■ **Problem requirements**: Start at the line containing "Post Comments (Atom) (397, 1628)" and continue through the last of the lines below. Write each of those lines out again in full, with every coordinate in the answers multiplied by 0.35 and rounded to a whole number, halves rounding up.

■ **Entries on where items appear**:
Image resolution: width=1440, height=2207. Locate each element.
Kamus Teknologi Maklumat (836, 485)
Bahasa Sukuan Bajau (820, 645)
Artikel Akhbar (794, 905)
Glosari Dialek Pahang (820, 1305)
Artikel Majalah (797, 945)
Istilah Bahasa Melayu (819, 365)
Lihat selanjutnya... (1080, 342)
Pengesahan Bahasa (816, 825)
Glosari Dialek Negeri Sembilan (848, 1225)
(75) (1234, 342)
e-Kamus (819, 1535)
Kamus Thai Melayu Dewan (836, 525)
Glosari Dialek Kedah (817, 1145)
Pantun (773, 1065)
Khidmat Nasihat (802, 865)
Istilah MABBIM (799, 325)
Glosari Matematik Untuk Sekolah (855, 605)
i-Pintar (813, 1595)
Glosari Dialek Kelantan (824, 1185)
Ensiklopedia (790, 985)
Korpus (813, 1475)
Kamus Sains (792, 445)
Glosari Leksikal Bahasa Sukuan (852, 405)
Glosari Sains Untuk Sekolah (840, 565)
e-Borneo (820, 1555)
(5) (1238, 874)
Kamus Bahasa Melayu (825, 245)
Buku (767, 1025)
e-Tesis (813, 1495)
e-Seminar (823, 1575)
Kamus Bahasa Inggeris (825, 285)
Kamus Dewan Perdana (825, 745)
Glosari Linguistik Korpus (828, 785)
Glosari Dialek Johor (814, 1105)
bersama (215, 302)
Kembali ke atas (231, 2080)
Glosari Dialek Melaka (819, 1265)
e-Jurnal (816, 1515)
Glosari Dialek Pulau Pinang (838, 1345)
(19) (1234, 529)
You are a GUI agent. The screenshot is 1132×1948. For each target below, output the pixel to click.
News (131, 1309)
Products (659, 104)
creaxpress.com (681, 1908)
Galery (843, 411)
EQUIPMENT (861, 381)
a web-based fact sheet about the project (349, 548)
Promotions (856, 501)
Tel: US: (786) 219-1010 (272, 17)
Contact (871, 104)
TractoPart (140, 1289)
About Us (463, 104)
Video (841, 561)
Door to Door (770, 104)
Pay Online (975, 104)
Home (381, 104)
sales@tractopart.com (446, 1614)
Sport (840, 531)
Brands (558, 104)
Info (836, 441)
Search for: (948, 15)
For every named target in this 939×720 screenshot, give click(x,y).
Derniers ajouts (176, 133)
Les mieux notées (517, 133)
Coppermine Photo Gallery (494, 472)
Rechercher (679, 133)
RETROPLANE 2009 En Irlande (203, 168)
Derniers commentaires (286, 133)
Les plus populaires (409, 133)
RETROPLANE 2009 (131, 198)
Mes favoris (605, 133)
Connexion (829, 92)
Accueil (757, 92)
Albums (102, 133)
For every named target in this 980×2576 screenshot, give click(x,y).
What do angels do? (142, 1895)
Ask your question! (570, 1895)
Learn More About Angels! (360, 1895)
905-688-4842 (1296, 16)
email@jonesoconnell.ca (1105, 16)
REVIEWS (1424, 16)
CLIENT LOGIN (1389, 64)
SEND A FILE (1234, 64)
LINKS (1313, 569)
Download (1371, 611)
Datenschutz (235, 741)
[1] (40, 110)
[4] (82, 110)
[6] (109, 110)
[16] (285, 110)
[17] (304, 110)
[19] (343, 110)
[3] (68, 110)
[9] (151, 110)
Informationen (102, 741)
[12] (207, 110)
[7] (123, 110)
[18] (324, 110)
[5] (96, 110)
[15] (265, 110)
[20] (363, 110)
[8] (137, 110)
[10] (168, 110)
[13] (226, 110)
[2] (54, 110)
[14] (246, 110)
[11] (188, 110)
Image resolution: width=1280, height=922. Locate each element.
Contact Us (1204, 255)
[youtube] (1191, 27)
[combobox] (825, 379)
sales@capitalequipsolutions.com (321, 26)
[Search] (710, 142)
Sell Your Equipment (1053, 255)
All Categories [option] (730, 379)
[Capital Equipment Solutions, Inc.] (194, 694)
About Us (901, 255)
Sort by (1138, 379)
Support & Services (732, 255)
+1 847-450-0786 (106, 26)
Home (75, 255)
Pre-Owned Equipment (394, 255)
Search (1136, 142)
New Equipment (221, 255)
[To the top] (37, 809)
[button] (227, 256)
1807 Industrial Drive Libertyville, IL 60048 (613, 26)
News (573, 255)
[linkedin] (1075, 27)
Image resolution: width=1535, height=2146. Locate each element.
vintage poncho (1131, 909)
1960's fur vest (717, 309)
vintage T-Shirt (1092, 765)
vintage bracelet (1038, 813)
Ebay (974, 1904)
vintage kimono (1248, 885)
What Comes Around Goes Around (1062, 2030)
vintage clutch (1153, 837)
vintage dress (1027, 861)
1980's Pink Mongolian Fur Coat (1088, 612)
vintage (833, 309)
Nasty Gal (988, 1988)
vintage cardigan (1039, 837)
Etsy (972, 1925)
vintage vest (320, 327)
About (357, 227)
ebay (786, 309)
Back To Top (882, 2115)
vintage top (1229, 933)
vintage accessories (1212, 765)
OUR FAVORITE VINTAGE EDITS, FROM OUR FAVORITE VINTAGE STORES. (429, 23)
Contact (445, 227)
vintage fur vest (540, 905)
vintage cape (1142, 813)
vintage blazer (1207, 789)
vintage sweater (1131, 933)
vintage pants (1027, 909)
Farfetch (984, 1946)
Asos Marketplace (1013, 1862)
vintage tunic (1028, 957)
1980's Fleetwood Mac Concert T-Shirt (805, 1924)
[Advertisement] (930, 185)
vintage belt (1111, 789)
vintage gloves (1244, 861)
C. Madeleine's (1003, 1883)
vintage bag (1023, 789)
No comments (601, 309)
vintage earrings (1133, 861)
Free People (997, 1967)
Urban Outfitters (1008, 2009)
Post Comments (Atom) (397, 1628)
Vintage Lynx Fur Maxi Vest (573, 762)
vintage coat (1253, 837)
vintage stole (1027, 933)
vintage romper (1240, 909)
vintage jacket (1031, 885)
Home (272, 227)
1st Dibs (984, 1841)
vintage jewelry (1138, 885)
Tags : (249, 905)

■ **Written solution**:
Post Comments (Atom) (139, 570)
Vintage Lynx Fur Maxi Vest (201, 267)
vintage coat (439, 293)
vintage stole (359, 327)
vintage romper (434, 318)
vintage jacket (361, 310)
Home (95, 79)
1st Dibs (344, 644)
vintage jewelry (398, 310)
Tags : (87, 317)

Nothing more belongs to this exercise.